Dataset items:

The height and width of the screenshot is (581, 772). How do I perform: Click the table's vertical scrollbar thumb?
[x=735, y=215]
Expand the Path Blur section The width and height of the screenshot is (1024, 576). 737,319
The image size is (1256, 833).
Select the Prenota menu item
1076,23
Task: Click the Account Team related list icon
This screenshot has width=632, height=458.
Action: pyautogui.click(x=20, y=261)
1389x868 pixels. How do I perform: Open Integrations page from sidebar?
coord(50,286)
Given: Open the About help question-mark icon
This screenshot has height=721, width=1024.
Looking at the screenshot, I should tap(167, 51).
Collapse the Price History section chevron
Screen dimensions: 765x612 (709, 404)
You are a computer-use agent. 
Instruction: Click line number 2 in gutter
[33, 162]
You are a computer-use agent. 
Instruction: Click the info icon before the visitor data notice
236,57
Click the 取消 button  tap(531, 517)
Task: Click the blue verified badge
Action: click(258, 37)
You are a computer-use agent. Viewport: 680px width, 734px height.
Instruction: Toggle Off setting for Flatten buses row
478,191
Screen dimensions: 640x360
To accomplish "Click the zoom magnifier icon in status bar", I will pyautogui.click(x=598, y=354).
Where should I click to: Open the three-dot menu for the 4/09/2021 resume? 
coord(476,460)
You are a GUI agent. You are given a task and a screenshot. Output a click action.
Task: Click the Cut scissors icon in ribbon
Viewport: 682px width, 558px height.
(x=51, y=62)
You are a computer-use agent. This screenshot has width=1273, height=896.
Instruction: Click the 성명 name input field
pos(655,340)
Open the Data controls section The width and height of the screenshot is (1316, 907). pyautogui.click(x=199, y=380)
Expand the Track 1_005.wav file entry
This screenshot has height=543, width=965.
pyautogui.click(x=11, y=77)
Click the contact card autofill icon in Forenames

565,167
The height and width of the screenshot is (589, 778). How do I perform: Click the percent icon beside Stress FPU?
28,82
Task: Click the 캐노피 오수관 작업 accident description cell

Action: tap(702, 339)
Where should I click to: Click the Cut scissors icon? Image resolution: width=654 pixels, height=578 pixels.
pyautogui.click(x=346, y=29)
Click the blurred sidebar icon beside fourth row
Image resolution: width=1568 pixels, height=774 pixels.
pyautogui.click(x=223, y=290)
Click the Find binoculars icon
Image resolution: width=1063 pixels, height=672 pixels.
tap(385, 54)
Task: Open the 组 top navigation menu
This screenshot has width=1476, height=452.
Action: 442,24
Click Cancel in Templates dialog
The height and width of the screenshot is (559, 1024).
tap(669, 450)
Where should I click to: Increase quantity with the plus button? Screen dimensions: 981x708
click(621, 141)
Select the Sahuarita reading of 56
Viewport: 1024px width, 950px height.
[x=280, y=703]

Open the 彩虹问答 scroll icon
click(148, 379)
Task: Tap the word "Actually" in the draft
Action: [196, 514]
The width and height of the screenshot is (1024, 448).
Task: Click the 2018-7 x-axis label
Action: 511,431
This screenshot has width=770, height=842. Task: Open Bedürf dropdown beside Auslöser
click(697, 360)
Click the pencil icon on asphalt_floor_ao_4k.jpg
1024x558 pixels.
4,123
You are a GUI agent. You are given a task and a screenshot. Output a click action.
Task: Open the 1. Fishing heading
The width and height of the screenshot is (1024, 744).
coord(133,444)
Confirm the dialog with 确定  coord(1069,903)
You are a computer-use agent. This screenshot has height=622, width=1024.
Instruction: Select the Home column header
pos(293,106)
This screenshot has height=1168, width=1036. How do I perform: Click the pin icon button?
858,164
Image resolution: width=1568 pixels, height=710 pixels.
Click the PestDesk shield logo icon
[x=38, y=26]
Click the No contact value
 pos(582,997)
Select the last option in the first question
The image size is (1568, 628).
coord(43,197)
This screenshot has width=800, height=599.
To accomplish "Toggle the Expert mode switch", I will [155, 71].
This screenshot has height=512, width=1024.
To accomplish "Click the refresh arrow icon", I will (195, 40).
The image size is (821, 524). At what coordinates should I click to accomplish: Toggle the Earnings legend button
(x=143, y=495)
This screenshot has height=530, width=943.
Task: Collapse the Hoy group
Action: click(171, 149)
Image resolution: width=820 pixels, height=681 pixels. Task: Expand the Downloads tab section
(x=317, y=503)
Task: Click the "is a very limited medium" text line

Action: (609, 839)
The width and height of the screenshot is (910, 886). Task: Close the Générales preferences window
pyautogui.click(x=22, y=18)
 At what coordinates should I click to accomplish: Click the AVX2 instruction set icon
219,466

Work task:
Return the number of lines in the data above that include the word "agent", and nothing else.

Answer to this task:
7